Hell yeah! Now we just need to get banks to stop using SMS 2FA and embrace an open 2FA standard like TOTP and our money (!!) will finally be almost as secure as our Facebook accounts have been for 5 years...
Instead banks should use WebAuthn. WebAuthn's credentials are directly bound to the DNS name. So anything that involves fooling the human like a phishing site can't work. The only site your authenticator can give the real-bank.example credentials to is... real-bank.example.
SMS 2FA can also be phished, so TOTP would still be better and WebAuthn is such a complete paradigm shift that it would take many years for banks to implement it.
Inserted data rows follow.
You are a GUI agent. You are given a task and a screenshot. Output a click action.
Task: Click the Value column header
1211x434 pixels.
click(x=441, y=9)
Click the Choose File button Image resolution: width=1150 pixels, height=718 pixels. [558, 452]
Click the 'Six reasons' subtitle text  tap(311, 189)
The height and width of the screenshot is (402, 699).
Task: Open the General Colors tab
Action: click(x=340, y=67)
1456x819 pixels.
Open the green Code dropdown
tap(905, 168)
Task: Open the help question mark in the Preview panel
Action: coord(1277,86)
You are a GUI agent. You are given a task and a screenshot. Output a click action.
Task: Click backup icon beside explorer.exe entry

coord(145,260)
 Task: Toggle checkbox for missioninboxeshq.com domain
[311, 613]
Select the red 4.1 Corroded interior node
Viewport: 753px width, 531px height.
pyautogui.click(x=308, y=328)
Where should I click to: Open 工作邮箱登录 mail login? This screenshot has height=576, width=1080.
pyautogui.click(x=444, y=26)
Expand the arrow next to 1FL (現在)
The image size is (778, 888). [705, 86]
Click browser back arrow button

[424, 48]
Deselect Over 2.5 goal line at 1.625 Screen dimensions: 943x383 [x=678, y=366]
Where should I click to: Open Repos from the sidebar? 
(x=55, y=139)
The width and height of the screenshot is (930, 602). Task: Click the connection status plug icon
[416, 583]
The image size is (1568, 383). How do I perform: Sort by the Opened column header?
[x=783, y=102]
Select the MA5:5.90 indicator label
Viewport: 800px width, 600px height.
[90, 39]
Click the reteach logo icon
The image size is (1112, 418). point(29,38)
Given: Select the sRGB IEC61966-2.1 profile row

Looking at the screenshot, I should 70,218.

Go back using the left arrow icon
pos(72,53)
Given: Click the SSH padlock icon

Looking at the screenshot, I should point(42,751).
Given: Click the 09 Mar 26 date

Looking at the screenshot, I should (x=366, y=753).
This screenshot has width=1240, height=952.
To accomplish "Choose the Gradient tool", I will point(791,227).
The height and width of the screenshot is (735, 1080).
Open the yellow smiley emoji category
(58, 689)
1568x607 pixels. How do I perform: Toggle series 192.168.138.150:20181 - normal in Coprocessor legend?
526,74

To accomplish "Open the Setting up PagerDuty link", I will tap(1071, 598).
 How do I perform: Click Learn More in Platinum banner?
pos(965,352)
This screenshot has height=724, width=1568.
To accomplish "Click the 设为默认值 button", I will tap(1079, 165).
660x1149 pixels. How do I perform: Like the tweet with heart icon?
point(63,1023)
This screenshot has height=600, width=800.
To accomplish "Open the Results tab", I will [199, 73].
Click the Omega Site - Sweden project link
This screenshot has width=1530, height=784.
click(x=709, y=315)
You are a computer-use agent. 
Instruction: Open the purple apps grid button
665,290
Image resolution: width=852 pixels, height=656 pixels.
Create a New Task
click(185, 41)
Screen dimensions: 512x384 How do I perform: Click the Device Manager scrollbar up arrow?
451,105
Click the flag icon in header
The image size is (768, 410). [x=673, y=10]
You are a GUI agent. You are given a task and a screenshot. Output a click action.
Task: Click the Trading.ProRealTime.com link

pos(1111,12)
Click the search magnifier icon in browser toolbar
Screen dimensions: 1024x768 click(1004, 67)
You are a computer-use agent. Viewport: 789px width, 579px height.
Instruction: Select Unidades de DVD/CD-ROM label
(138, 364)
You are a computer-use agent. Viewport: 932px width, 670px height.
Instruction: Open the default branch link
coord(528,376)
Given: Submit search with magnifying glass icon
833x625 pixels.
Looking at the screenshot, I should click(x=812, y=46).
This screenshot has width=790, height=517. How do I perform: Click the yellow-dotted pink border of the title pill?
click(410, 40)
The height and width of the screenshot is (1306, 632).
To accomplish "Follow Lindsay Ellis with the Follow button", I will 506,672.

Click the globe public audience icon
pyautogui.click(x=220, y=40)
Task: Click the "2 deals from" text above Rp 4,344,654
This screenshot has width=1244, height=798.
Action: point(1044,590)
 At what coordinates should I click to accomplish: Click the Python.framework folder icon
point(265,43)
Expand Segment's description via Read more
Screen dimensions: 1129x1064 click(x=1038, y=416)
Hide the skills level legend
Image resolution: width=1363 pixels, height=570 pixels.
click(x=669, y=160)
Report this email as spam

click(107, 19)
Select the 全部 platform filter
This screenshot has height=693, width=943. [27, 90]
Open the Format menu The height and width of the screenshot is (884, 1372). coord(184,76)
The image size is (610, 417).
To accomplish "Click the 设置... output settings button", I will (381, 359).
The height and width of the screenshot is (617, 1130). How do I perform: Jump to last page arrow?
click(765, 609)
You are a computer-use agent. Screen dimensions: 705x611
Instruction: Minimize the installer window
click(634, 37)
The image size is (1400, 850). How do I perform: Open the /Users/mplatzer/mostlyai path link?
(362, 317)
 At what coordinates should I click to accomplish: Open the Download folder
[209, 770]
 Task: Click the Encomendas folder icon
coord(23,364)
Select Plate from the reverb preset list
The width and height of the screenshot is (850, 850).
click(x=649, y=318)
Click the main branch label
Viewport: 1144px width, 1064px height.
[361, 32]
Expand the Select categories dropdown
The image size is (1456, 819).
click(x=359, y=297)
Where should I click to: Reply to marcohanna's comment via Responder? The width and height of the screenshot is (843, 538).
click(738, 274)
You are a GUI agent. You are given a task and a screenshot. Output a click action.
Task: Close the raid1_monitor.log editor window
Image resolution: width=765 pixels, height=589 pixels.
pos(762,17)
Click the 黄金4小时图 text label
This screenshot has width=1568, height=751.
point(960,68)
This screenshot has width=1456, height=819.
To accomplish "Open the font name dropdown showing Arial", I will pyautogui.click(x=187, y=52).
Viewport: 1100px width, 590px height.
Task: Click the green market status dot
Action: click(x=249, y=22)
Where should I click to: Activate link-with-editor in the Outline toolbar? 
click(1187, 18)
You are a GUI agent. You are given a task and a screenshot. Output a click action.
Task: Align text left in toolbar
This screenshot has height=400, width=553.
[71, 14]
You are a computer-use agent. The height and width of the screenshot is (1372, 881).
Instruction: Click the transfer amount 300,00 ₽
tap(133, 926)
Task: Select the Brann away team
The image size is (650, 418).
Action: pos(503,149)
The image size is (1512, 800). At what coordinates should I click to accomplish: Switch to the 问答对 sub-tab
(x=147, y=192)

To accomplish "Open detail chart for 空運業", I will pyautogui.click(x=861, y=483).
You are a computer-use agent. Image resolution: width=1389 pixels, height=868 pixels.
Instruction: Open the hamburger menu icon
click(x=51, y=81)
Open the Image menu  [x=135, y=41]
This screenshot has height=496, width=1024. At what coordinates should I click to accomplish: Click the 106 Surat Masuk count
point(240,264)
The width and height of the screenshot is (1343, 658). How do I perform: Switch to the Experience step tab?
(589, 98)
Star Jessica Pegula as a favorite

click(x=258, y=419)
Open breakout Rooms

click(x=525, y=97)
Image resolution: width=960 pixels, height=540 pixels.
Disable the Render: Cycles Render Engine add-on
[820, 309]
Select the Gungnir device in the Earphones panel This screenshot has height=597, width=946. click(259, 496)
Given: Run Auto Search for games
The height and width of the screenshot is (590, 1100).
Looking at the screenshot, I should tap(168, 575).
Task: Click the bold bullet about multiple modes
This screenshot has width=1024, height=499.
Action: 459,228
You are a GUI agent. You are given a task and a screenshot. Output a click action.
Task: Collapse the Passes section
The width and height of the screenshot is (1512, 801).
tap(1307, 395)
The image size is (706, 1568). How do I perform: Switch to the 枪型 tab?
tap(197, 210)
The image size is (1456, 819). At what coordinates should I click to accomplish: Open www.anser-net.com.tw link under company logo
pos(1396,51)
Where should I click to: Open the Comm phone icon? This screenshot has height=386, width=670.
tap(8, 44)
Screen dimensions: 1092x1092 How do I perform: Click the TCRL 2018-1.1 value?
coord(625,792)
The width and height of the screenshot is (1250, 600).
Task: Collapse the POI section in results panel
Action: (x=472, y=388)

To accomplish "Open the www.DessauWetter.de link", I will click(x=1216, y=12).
TOTP is so stupidly simple they could roll it out in a month, audits and all.
Not to mention that in order to have a decent WebAuthn experience, you need a Yubikey with NFC, which go for 30-60$ if I remember correctly. Cost of authenticators is why everyone switched away from RSA SecurID.
WebAuthn for relying parties (what the bank is in this scenario) just isn't very hard. And you don't end up with any long term secrets at all, so that makes the security story easier. But I sadly do not expect banks to adopt it anyway.
I don't see what a Yubikey with NFC is getting you here. For a laptop/desktop user any of the Security Key products in an appropriate USB form factor (USB C for some newer laptops otherwise USB A) would be suitable.
The high end phones are or in the case of the iPhone very shortly will be WebAuthn platform authenticators, there's nothing extra to buy. Apple released a video of the pleasant UX journey they want to promote, obviously being Apple it doesn't actually say this would work on non-Apple devices but I use it already so I know it does.
My bank never used SMS as 2FA. They supported mobile signature for… I do not even remember how long, at least 11 years now. TOTP was supported even before that and is phased out in favour of https://www.smart-id.com/
https://breakdev.org/evilginx-2-next-generation-of-phishing-...
Instead banks should use WebAuthn. WebAuthn's credentials are directly bound to the DNS name. So anything that involves fooling the human like a phishing site can't work. The only site your authenticator can give the real-bank.example credentials to is... real-bank.example.